Root cause analysis and safety analytics are described for a patient who underwent the wrong procedure. (Image source: Thinkstock)

Root cause analysis and safety analytics are described for a patient who underwent the wrong procedure. (Image source: Thinkstock)

As implied by the name, “Never Events” should never occur. Health care registries can capture such sentinel events, facilitating root cause analysis to help determine how to prevent their recurrence.  Dr.
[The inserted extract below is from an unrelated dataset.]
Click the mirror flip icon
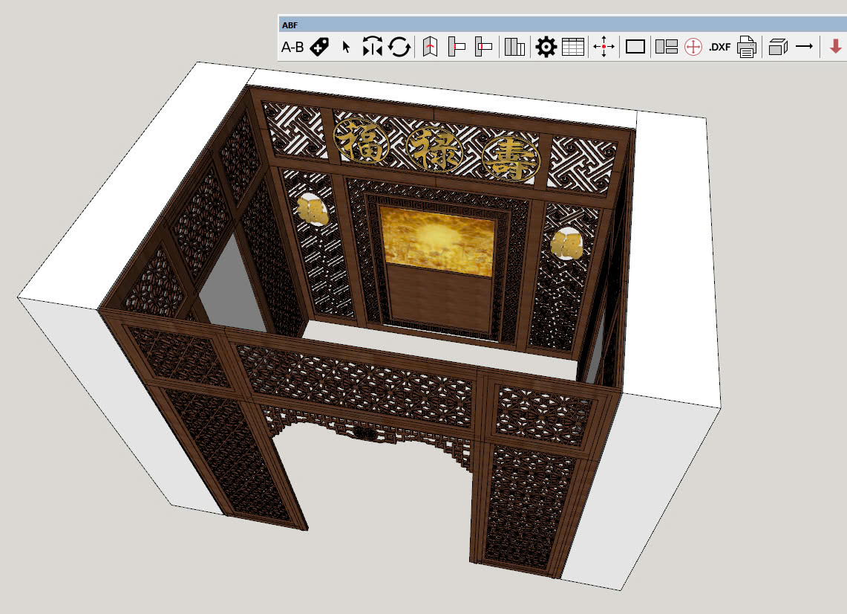The image size is (847, 614). pyautogui.click(x=372, y=48)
Sally Rampersad, Department of Anesthesiology and Pain Medicine, Seattle Children’s Hospital and University of Washington School of Medicine, Seattle, Washington, and colleagues describe an episode where a 13-month-old child underwent a lower frenulectomy rather than the intended upper frenulectomy.  After describing the case, the authors discuss the root cause analysis and safety analytics for the event in their article titled “Wrong Site Frenulectomy in a Child: A Serious Safety Event,” published in this month’s issue of Anesthesia & Analgesia.

The patient was scheduled to have an upper lip frenulectomy.  The surgeon was given an extra room so he could finish earlier because his schedule on that day was especially busy.  Although the anesthesiologist in the primary OR had seen the patient and was aware that the procedure was an upper lip frenulectomy, this information was not communicated to the anesthesiologist in the second OR to which the procedure had been transferred. The surgeon did not see the patient on the day of surgery, so the parents were unable to remind him that the procedure involved the upper lip. The surgery resident who obtained consent for a standard tongue tie release but thought that the tongue tie was minor and did not question the surgeon.  The OR staff was also unaware of the correct procedure. A time-out was performed after induction.  Instead of an upper lip frenulectomy, a lower lip frenulectomy was performed.  The parents noted the mistake in the PACU, whereupon the child returned to the OR for the proper procedure.
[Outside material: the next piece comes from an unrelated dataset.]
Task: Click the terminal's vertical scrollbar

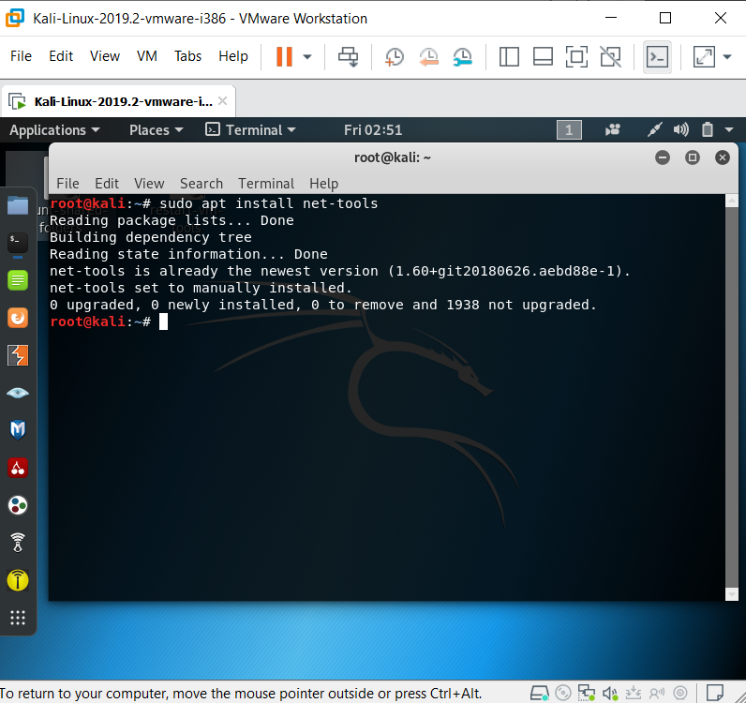Action: point(731,394)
Because the patient was exposed to an additional unnecessary general anesthetic and also had a minor procedure performed that was not indicated, this would be classified as a Serious Safety Event (SSE) type 4, with severe temporary harm.  In fact, this could arguably be classified as a SSE 3, moderate permanent harm to the child, since the original surgery cannot be reversed. In addition, according to National Patient Safety goals, wrong site surgery is a “never event.”

As part of a root cause analysis, the first step is to gather the facts through examination of records and staff interviews.  A timeline is developed and team representatives are assembled corresponding to the individuals involved, though not the actual individuals.  These team members will analyze events and look for means to improve care, including ways to prevent recurrence in the future.  Policies are checked: in this case, there was no policy stating that the OR schedule had to be matched to the consent form.  Proximate causes, which are the root causes that allowed the error to occur and if corrected should prevent a recurrence, are that the resident obtained the wrong consent, and there was no expectation that the surgical site would be marked for this type of procedure.
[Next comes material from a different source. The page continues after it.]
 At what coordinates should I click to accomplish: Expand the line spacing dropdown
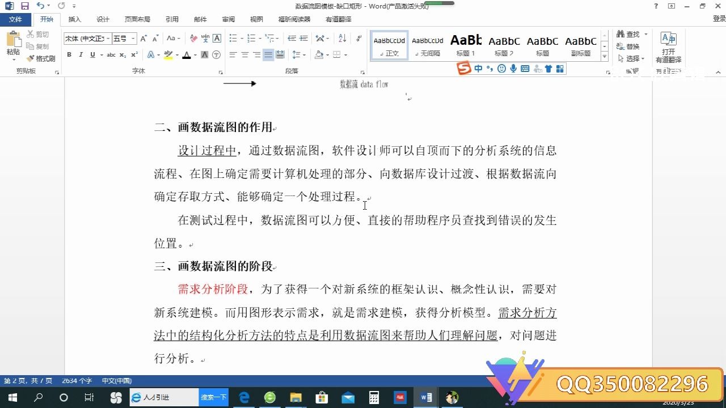click(305, 54)
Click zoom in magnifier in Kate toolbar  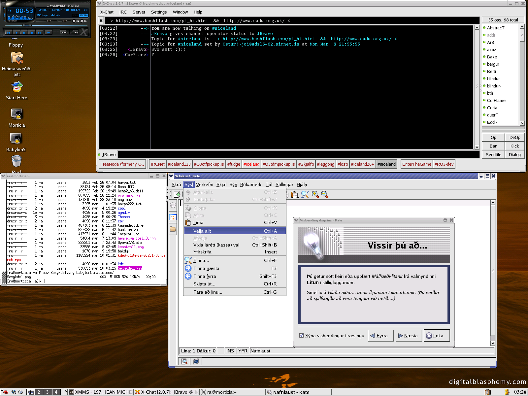pos(315,195)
Contributing factors are important factors that should be addressed, but alone they would not have prevented the occurrence of the event.  Some of the contributing factors in this case include the fact that the electronic record did not provide adequate free text space to describe a nonstandard procedure, the resident did not question the attending surgeon despite having concerns that the tongue tie seemed “minor, and the attending surgeon did not see the patient/the patient’s family on the day of surgery.

The surgeon and anesthesiologist both immediately disclosed the event to the family because they needed to obtain consent to give a second general anesthetic to complete the correct procedure.  Risk Management was also informed of the error.

The article does not specifically address the role of switching rooms to expedite the surgical schedule, other than noting that the originally assigned attending anesthesiologist did not communicate to the newly assigned attending anesthesiologist that the surgery was moved out of my room.  Sometimes there is no communication with the newly assigned anesthesiologist, particularly when everyone is pushing hard to turn over cases as fast as possible because the surgeon has overbooked the room.

However, part of the story is that patient injury may occur when the push for OR efficiency compromises existing checks and balances.